In questo modo si suggerisce al lettore l’idea che i nordcoreani siano un popolo di imbecilli lobotomizzati dalla propaganda, che per decenni hanno creduto di essere governati da un re, e che questo misticismo costituisse un importante fattore di legittimazione del regime o perfino un punto chiave della sua ideologia. Così si alimenta l’immagine del “nemico necessario”, irrazionale e oscurantista, giustificando l’imperialismo e creando l’illusione del popolo oppresso che attende di essere “liberato” dal plagio e dalla superstizione.

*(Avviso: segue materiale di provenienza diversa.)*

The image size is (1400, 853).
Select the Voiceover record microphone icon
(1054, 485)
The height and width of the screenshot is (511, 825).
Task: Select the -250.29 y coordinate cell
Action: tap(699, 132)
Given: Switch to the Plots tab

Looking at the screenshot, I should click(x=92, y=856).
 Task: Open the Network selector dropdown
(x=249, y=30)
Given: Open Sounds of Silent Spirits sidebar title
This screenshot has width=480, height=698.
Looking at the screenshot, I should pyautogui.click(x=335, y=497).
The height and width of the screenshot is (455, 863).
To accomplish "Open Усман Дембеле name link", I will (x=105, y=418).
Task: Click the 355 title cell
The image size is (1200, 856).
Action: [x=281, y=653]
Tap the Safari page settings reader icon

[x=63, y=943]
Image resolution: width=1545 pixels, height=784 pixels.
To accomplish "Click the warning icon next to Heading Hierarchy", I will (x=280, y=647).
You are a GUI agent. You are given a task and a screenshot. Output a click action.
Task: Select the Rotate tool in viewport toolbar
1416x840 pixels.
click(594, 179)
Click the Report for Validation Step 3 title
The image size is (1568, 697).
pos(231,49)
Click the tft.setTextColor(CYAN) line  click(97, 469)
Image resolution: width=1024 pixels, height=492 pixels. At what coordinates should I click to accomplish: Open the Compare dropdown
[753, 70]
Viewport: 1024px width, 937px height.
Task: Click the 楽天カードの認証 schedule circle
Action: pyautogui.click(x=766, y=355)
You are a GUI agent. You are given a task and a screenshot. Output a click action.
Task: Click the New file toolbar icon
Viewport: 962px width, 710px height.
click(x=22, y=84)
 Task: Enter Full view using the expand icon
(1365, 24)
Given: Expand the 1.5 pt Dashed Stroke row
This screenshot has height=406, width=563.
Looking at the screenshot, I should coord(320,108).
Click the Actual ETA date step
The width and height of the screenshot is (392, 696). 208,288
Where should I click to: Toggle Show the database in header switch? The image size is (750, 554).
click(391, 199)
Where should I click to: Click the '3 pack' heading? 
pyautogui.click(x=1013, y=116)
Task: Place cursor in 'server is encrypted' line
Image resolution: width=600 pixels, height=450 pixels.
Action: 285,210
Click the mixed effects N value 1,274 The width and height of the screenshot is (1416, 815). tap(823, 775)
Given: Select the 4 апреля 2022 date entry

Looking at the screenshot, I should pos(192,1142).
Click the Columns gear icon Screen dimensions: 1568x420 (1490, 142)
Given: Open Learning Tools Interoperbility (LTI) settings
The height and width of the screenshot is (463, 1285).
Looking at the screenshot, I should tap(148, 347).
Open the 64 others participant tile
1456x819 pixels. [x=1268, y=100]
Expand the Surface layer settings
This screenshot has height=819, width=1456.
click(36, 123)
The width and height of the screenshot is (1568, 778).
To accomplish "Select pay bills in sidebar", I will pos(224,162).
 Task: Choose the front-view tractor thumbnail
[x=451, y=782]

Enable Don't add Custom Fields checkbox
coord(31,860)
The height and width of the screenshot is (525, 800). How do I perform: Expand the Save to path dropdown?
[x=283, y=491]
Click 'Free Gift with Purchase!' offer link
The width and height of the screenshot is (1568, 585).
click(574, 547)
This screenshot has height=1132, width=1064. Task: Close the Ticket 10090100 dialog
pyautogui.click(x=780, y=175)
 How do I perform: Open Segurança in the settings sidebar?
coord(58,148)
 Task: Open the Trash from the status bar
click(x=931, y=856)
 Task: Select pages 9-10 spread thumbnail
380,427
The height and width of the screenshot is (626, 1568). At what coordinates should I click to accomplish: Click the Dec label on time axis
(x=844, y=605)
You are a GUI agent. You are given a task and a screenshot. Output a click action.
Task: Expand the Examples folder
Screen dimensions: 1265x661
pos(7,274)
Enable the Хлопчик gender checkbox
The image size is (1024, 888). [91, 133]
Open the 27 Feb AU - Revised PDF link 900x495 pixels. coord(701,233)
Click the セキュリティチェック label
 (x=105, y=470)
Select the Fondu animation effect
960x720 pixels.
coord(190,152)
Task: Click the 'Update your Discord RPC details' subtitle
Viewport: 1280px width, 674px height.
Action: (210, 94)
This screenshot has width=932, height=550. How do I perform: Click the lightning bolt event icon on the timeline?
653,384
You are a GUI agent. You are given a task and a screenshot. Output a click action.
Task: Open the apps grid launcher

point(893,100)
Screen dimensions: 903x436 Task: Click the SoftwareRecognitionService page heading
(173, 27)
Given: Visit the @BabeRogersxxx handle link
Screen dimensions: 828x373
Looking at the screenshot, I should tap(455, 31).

I giornalisti occidentali – che neanche andrebbero chiamati così, perché di fatto sono opinionisti e propagandisti – in tutta serietà abboccano a queste fandonie e le rilanciano senza curarsi di verificare nulla. Le storie sui “poteri divini”, prima fra tutte quella sul doppio arcobaleno che annuncia la nascita di Kim Jong Il e le anomalie meteorologiche in corrispondenza della morte del leader e della nomina del successore, ecc. sono leggende popolari che ogni tanto trovano posto sui giornali, nei romanzi e nelle poesie e che talvolta vengono narrate ai turisti, ma nessuno le interpreta alla lettera e non sono mai riportate nelle biografie ufficiali dei leader.
Questi racconti fantastici non sono assolutamente niente di nuovo: si tramandavano per via orale già all’epoca della guerra contro i giapponesi negli anni ’30 e Kim Il Sung li commentò nel suo colloquio dell’8 agosto 1947 con la giornalista americana Anna Louise Strong: «Come avete detto, molte voci sul mio conto circolavano fra il nostro popolo ai tempi della lotta armata. Alcuni dicevano che ero in grado di solcare il cielo, di accedere alle profondità del sottosuolo e di accorciare le distanze. Come può un essere umano fare queste cose? Penso che questa fosse una manifestazione di fiducia nei miei confronti e di riconoscenza verso la sublime lotta portata avanti dai guerriglieri con il loro attivo sostegno».


Queste parole, che addirittura precedono la fondazione della repubblica, non lasciano adito a dubbi. Ancora una volta è l’Occidente che brulica di propagandisti imbonitori ed ingenui creduloni, mica la Corea del nord.